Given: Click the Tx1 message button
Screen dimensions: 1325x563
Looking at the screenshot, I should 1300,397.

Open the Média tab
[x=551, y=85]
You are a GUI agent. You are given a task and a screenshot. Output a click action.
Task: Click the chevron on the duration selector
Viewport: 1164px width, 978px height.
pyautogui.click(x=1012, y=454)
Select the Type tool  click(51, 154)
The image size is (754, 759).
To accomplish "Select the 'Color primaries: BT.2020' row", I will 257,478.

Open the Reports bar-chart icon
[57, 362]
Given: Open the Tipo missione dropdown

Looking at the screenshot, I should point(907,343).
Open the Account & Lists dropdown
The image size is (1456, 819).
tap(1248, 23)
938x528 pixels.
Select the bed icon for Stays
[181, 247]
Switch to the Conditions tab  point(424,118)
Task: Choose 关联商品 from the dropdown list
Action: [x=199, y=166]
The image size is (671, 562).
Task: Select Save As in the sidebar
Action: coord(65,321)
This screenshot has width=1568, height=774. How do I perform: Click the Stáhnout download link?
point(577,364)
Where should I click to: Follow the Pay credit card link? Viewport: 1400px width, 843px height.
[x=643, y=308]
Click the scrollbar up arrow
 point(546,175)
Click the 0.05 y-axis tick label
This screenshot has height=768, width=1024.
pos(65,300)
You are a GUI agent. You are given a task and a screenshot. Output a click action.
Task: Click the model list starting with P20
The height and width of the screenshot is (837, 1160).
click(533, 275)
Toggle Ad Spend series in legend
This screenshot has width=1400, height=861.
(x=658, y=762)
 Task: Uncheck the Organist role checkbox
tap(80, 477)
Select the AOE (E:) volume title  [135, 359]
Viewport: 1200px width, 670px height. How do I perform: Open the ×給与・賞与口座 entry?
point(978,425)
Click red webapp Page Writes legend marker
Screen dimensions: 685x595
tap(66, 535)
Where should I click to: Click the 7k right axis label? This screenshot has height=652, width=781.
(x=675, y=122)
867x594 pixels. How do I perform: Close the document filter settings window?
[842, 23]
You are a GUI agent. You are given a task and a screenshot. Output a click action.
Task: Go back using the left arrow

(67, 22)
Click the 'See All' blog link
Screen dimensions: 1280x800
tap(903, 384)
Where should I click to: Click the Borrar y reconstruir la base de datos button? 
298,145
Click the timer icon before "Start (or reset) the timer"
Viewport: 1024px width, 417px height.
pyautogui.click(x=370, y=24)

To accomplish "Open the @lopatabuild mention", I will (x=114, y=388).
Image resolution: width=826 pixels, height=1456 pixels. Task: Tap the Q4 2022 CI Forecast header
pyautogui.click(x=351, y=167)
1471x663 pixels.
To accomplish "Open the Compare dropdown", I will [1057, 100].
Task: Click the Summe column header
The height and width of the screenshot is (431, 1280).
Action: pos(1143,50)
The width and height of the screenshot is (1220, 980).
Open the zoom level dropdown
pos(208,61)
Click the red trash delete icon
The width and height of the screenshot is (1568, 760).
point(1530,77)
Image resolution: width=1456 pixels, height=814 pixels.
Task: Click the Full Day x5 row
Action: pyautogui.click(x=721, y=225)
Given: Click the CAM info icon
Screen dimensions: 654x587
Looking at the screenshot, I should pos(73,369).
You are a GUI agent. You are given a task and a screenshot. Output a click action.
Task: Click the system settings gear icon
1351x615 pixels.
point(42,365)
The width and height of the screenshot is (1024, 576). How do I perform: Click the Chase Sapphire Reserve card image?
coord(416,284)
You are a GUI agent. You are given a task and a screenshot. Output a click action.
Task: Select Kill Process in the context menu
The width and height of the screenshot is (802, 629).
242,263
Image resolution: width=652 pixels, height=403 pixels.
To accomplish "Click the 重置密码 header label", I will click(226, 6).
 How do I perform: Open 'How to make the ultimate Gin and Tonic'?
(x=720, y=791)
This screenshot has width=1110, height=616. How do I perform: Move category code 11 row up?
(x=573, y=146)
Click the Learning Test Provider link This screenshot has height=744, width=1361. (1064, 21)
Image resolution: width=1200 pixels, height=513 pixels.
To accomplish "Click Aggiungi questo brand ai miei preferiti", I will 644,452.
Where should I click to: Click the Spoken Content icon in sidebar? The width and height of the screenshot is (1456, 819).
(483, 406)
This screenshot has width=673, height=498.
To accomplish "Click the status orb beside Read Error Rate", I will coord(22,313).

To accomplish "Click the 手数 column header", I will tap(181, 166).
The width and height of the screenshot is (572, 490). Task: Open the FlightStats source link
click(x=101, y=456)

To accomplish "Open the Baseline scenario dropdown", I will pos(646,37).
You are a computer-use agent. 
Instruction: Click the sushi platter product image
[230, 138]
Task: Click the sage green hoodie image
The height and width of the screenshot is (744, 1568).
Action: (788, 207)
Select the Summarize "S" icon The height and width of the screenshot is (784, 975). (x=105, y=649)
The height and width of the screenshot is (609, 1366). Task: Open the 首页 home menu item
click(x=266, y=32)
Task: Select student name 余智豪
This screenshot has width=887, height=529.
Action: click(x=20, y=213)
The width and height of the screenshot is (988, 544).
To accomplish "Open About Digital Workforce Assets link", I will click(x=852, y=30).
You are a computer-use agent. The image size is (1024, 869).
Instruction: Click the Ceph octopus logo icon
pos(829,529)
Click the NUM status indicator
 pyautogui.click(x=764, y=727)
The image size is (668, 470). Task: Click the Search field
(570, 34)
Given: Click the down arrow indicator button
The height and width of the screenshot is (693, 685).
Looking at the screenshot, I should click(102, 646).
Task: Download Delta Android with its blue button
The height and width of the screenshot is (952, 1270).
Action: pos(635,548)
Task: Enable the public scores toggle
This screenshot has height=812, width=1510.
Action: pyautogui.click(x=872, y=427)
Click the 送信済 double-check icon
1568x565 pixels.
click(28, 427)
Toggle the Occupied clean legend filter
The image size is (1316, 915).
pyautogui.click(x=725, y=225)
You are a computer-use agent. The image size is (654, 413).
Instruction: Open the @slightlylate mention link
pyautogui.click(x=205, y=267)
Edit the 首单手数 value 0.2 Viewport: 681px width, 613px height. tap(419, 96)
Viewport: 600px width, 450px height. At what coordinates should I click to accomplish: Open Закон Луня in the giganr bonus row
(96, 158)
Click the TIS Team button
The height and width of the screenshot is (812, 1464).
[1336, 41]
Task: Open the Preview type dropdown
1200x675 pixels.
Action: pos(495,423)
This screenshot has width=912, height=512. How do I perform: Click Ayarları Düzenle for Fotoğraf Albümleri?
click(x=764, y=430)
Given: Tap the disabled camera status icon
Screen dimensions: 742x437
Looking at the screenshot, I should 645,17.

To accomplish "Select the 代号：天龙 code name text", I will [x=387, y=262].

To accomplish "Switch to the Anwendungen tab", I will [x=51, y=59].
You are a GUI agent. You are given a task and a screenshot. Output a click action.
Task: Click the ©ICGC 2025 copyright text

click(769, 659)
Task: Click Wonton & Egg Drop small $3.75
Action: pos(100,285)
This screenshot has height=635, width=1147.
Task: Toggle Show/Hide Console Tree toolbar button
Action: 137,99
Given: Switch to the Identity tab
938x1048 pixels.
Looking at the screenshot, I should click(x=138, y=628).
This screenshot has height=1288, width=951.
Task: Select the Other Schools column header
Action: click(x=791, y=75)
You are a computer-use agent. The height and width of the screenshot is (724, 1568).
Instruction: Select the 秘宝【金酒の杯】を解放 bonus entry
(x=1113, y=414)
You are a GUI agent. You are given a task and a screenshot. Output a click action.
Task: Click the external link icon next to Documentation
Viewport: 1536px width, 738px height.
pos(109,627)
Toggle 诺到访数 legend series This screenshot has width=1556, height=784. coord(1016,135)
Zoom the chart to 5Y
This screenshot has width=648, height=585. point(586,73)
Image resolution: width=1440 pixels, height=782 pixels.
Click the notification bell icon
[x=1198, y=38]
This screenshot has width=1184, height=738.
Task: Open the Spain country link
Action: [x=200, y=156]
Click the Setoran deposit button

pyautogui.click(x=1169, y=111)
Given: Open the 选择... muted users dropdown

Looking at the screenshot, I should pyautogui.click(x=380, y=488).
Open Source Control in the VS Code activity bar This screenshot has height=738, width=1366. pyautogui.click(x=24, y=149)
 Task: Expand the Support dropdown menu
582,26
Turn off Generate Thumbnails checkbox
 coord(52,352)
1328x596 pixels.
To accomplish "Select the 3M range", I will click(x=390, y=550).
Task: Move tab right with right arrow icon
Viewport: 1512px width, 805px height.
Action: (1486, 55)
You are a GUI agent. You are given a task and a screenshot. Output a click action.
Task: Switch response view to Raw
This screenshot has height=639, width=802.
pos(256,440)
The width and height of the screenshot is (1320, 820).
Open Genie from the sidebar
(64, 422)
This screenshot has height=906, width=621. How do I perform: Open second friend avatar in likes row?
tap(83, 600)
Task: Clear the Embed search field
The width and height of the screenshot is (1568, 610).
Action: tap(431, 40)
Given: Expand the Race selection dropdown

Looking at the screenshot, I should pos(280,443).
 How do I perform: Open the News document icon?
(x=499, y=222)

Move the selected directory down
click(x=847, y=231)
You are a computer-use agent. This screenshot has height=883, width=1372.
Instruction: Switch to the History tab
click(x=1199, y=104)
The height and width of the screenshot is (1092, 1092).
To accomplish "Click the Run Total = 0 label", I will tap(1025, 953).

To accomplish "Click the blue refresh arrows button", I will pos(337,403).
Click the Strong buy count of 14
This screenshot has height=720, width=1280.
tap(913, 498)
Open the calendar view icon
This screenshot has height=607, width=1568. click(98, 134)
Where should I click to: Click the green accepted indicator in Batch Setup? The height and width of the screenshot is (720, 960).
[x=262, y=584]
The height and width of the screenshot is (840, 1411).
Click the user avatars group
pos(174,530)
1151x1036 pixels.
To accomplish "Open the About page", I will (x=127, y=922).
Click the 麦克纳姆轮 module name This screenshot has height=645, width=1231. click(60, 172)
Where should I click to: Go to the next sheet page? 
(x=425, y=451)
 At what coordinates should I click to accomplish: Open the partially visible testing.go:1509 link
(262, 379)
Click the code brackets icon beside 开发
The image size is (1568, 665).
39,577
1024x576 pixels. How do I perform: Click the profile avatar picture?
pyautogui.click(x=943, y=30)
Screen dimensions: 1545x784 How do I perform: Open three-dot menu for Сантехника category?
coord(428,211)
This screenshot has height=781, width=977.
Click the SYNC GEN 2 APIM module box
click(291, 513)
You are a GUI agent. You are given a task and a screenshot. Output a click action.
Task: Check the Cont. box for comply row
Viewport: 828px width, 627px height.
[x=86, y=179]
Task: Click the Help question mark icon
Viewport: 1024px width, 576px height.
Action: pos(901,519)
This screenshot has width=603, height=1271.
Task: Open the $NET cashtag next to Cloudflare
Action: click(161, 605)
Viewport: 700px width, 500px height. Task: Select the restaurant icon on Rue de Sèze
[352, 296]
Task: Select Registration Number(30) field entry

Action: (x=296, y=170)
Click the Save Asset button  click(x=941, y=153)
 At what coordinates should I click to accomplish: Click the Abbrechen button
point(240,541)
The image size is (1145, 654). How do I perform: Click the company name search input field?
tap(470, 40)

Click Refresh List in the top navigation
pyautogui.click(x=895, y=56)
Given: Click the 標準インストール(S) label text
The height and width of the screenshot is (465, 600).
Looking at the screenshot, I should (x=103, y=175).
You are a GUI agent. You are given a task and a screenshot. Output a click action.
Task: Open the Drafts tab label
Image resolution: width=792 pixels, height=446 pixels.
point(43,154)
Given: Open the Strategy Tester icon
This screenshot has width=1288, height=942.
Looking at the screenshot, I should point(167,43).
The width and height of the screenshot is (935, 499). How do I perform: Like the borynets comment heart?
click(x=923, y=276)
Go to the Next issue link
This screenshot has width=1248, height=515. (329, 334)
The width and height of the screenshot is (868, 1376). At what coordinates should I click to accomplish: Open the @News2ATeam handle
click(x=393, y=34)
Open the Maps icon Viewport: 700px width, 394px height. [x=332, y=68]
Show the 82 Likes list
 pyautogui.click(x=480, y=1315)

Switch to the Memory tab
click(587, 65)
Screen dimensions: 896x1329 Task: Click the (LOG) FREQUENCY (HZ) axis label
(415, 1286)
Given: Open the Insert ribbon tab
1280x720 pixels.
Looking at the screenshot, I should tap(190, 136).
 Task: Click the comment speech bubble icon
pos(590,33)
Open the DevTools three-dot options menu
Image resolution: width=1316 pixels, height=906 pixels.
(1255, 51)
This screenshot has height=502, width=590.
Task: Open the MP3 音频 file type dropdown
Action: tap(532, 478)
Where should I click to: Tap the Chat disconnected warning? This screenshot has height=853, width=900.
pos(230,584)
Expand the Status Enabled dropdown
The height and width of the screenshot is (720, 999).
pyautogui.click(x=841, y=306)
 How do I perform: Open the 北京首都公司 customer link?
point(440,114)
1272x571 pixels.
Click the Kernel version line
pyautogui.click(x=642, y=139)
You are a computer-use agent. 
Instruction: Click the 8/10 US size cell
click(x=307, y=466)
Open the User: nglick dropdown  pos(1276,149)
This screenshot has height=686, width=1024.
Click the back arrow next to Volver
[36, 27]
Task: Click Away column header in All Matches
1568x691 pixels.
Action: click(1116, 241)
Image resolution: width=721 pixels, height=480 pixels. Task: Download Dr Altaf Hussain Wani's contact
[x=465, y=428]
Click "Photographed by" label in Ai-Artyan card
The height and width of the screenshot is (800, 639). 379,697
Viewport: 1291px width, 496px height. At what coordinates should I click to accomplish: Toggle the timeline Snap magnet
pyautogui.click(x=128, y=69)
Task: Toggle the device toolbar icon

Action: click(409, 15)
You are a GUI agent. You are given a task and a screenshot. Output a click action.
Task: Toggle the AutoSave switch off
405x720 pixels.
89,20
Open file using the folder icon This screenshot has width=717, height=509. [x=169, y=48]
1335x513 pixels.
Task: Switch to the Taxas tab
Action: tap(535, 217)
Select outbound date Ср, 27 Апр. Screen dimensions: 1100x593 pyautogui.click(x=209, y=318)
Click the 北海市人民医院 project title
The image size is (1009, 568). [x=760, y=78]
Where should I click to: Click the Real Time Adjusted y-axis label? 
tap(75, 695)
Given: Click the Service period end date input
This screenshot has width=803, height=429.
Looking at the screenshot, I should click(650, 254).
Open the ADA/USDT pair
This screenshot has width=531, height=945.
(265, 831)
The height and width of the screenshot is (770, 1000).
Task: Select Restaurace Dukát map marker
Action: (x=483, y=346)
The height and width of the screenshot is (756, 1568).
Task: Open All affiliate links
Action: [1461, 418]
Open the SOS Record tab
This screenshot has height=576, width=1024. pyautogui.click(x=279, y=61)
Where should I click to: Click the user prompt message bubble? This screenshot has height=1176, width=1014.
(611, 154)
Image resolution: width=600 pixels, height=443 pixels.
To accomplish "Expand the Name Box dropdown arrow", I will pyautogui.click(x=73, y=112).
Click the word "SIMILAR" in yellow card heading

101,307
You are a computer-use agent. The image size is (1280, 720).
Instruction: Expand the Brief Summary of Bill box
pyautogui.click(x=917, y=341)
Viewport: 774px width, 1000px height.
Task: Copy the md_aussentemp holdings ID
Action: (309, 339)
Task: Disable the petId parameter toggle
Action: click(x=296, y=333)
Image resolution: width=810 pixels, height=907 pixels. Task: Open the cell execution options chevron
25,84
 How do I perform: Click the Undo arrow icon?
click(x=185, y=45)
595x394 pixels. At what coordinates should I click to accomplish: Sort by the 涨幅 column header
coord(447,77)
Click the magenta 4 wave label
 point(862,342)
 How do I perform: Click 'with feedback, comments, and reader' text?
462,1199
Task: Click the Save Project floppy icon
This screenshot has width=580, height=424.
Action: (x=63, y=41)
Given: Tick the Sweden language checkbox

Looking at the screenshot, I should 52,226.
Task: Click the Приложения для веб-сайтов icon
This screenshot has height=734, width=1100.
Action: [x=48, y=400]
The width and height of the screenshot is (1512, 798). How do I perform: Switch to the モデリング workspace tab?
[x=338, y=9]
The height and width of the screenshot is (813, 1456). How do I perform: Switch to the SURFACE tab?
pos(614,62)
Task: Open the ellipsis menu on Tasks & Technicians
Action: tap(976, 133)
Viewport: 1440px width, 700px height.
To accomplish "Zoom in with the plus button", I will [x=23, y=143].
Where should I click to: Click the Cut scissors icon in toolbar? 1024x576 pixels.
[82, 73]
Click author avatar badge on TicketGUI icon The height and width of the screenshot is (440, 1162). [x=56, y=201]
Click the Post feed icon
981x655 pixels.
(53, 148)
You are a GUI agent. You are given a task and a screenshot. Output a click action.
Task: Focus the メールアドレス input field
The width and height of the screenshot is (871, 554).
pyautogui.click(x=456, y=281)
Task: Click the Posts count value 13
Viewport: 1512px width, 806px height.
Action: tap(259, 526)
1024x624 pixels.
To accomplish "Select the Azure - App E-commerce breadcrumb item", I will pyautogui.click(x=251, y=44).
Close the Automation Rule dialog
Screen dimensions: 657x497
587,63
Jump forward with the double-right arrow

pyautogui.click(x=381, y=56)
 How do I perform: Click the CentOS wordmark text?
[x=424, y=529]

## [TASK REQUIREMENTS]
Filter the preceding entries down to the lines with "About".

## [ANSWER SPACE]
To accomplish "Open About Digital Workforce Assets link", I will click(x=852, y=30).
To accomplish "Open the About page", I will (x=127, y=922).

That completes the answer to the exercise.